We should also welcome people who change their mind, and not make them have to live with a view they now denounce. This is especially important, because I think it will make people more cooperative, less antagonistic, and less likely to try and double down on an opinion that might be… not great. When we make people have to hold on to and own a view they no longer agree with, we incentivize them not to change their mind to perhaps a better view, but to try and twist facts and bend themselves out of shape to try and justify that view. This is particularly problematic for political movements who want to change hearts and minds. For instance, if you want people to believe something, why give them flack (and thereby dis-incentivize them) for changing their minds toward that belief?
Finally, we must stop treating politics as a stand-in for religion, and stop treating it as an all-encompassing identity or heuristic informing us, prima facie, how to treat someone. Yes, there are people who have genuinely disturbing views, and you are not obliged to associate with anyone you find hurtful or threatening. But a good deal of people associated with views you might find disturbing are probably just trying to figure things out, and maybe have an explanation that might be interesting or elucidating.

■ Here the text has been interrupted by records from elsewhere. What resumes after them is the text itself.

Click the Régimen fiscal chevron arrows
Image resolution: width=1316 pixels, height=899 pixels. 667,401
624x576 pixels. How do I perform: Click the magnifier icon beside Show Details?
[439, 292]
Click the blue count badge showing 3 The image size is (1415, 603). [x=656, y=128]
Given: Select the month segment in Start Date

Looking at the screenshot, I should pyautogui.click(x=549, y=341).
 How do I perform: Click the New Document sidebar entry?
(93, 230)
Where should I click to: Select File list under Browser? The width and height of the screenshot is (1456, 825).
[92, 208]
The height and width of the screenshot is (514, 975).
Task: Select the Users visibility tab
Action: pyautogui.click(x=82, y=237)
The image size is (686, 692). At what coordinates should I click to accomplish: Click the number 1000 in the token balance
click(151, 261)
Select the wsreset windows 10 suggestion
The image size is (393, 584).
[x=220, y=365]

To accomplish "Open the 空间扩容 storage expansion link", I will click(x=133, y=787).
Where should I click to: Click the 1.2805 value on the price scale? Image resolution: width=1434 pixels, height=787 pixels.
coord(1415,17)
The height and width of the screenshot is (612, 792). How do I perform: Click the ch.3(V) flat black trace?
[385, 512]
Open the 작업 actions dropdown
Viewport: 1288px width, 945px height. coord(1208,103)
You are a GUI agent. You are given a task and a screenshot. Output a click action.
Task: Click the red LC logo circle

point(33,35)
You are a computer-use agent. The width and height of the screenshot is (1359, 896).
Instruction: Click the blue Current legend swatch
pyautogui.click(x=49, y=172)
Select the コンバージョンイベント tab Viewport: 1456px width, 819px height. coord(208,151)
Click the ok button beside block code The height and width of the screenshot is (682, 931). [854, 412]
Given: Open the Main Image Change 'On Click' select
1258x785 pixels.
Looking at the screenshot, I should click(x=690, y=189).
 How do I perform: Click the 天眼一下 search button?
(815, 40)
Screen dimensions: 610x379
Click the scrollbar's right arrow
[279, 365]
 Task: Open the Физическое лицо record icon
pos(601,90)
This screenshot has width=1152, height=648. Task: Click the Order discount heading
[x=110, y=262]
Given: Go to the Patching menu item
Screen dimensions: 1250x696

I want a society where people are encouraged to work out their views in public, to publish their thoughts without fear, and to not have to feel committed to what they say forever. We all have lots to learn from each other, and we all have much to interrogate within ourselves about how we see the world. It’s time to accept disagreement as a fact of life, to attempt to try and understand why others see things differently than you see them rather than jumping to conclusions about their entire being. I think we would all be better for it.